> [Activity]:
Would you please copy only the lines from the line that contains "The width and" to the end of the data below, exactly, leaving every picture out?

> [Exercise material]:
┄┄┄┄┄┄
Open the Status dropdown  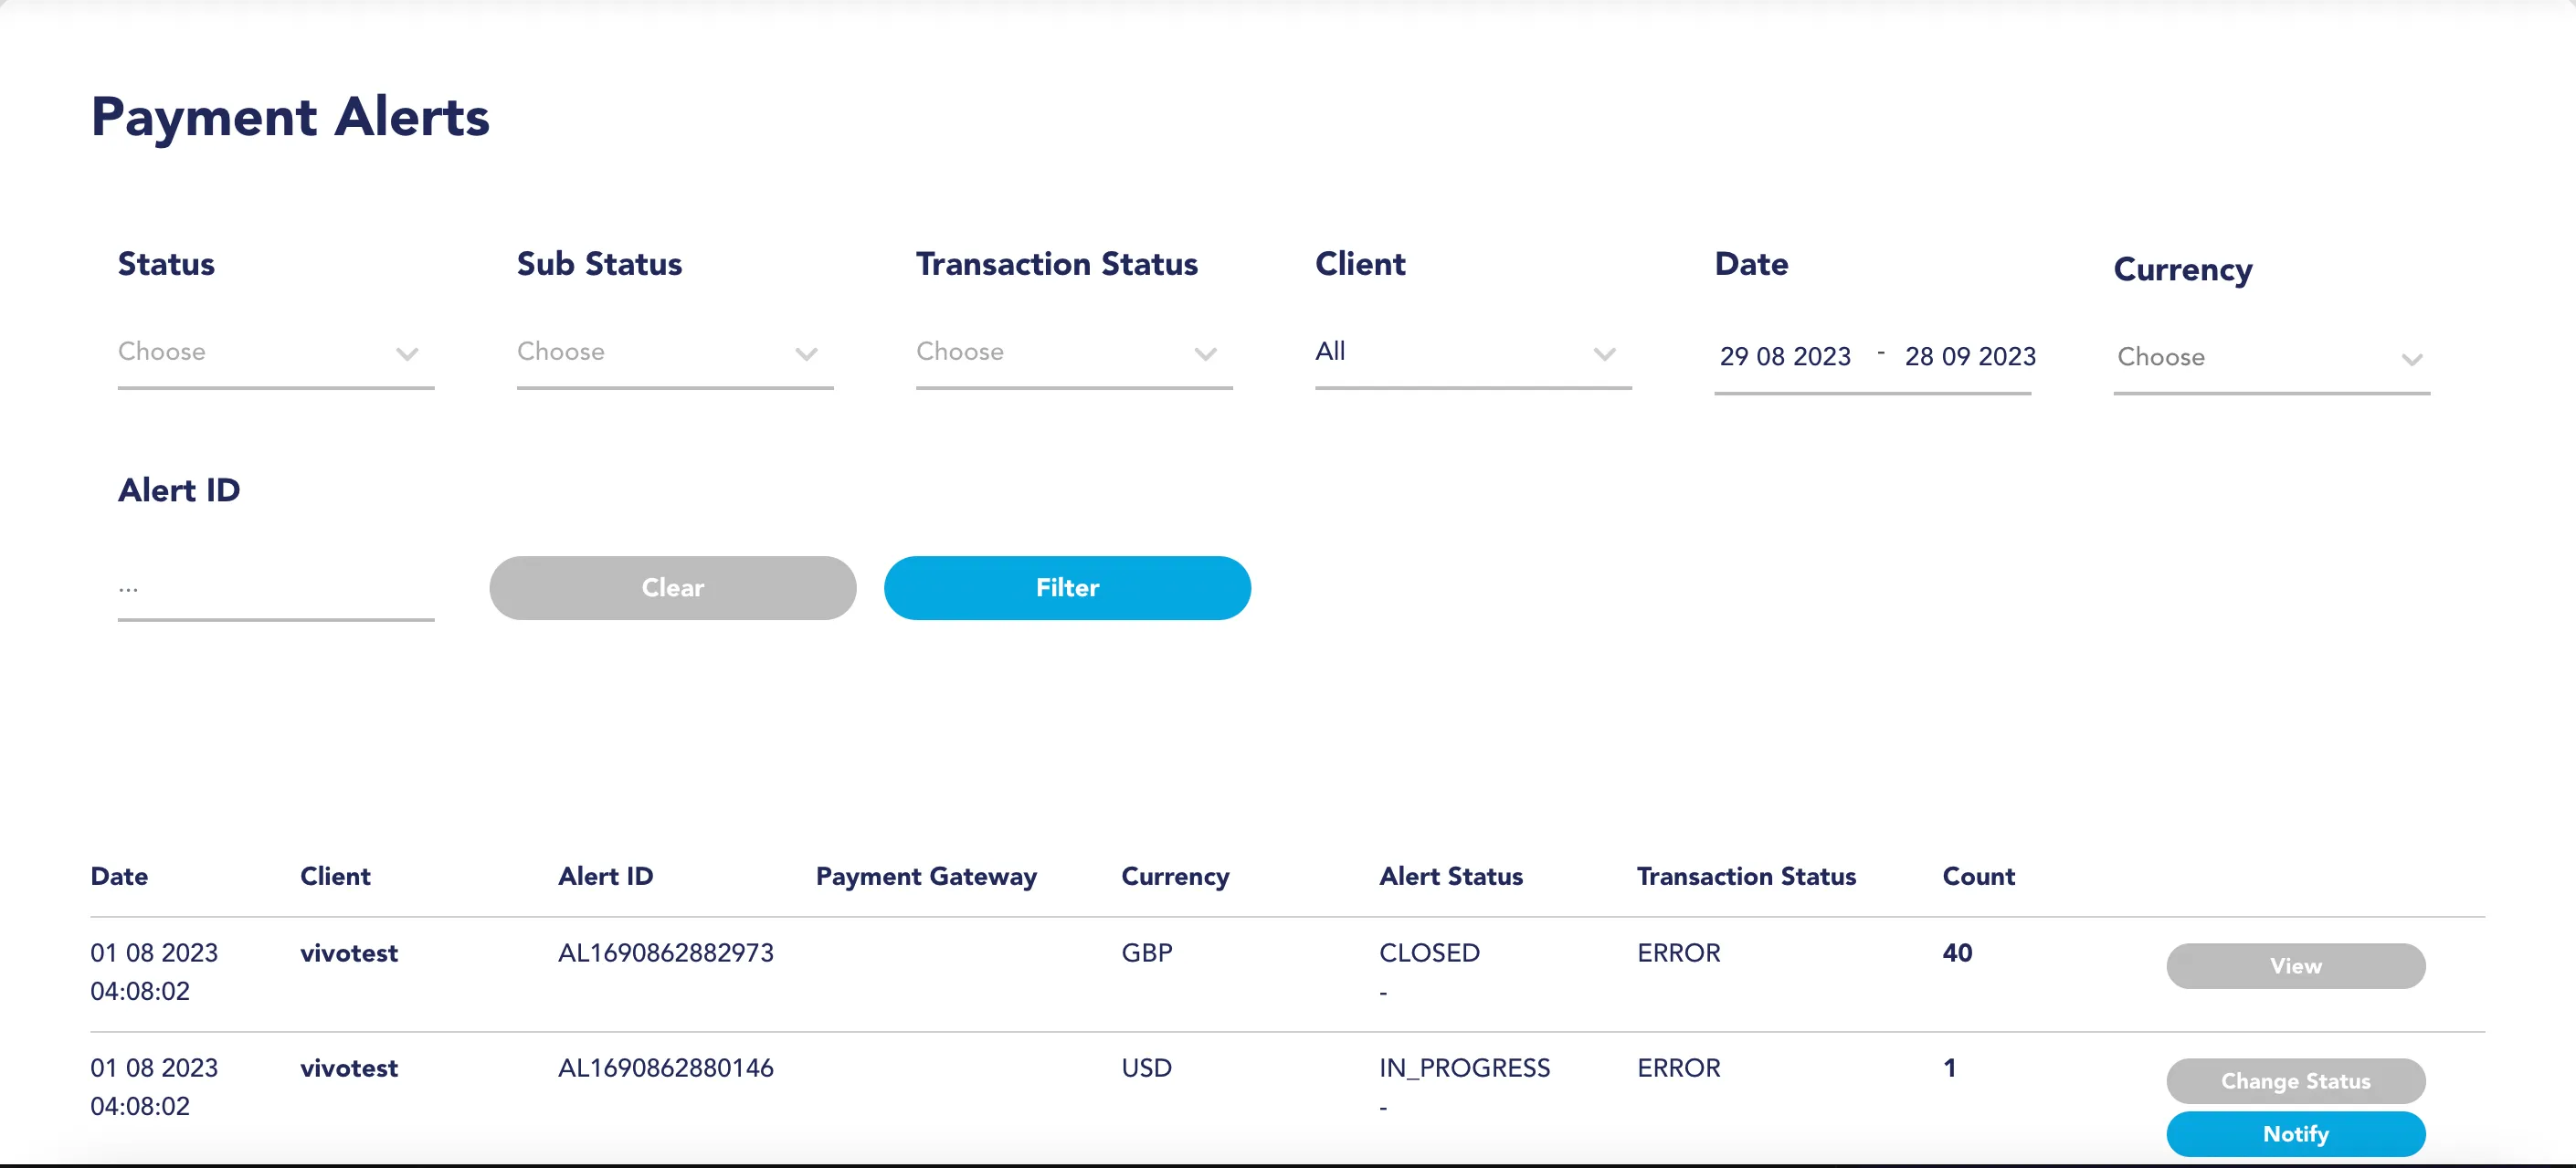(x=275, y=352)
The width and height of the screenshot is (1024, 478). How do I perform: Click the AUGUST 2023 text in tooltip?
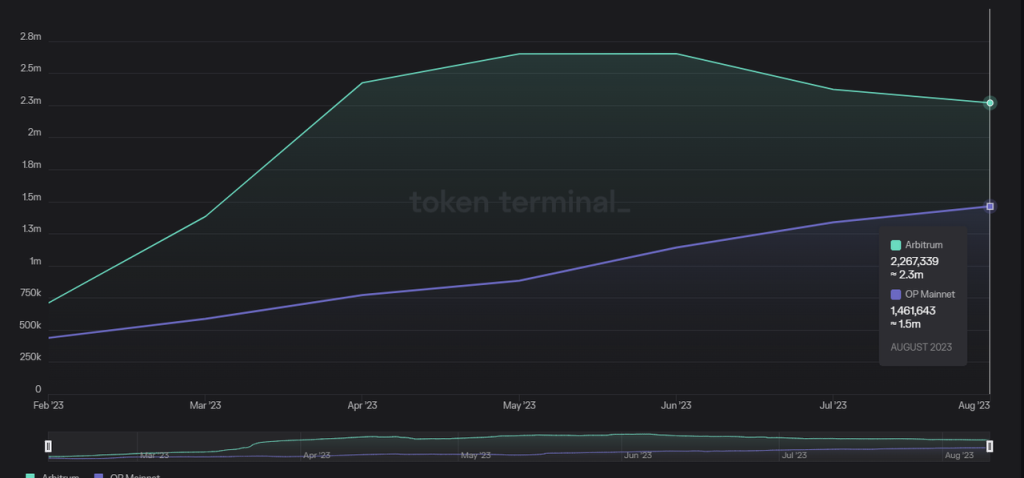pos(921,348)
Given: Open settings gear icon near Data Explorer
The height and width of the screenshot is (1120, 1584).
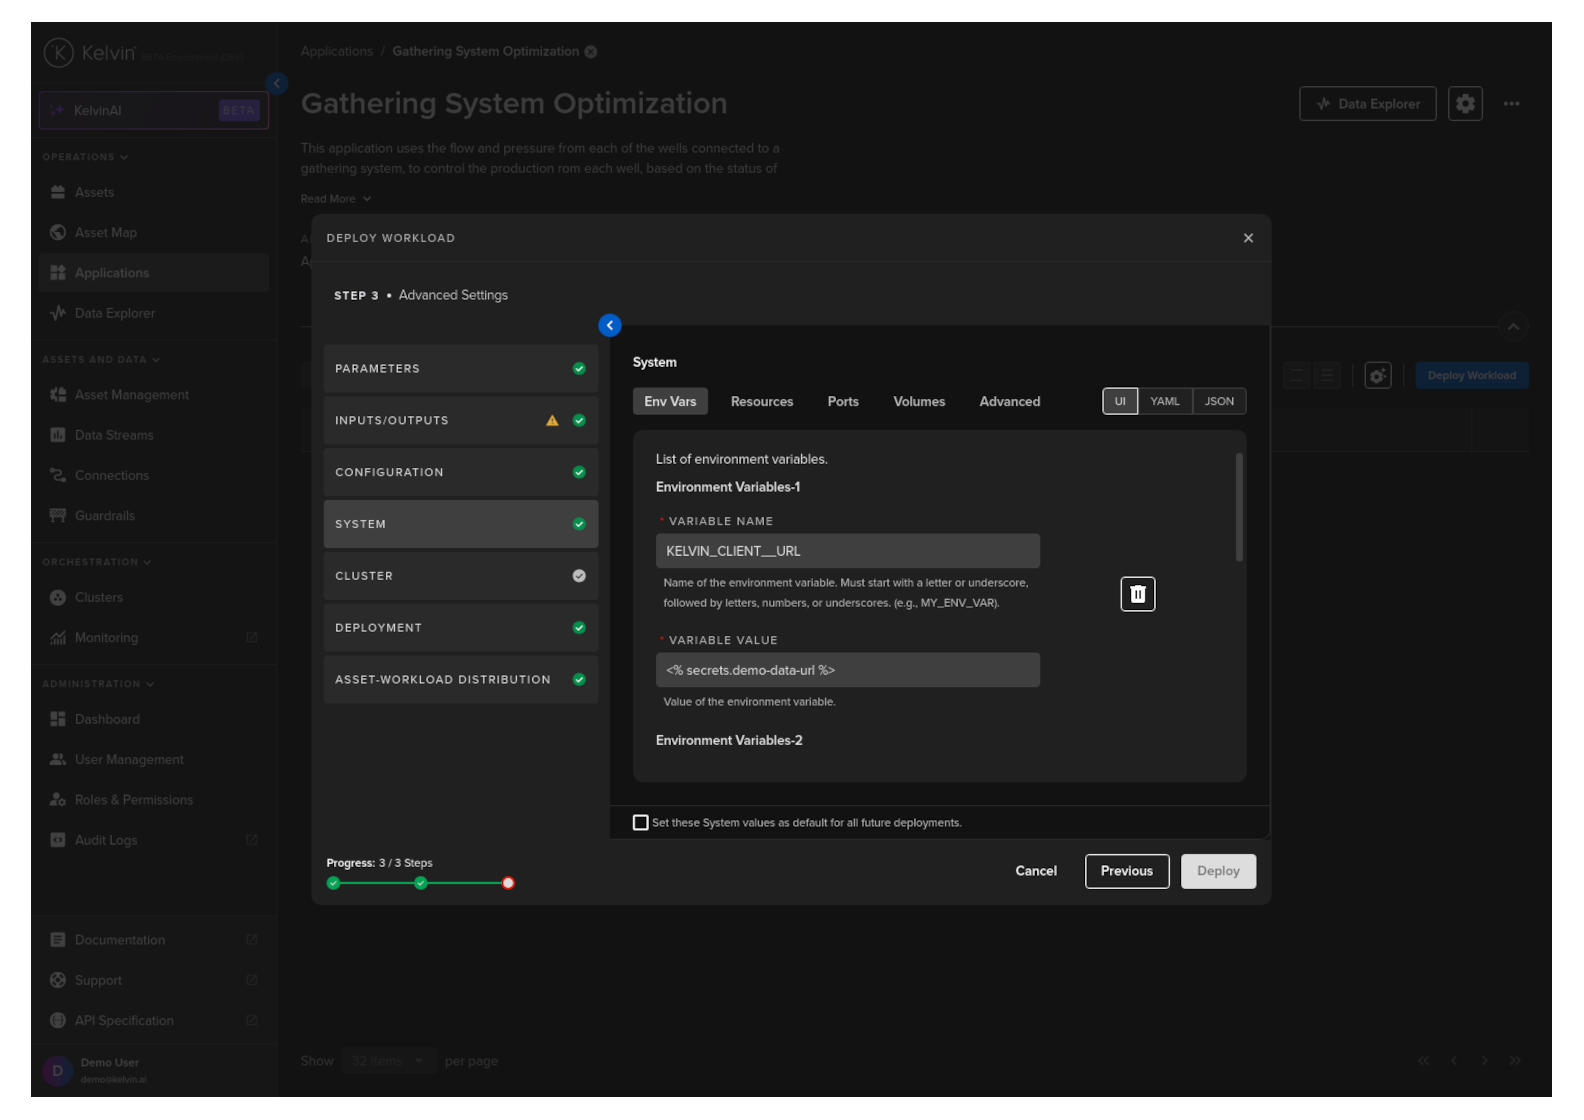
┄┄┄┄┄┄
> [Your solution]:
The width and height of the screenshot is (1024, 478). How do I perform: Click the AUGUST 2023 text in tooltip?
pos(921,348)
Given: Open settings gear icon near Data Explorer
The height and width of the screenshot is (1120, 1584).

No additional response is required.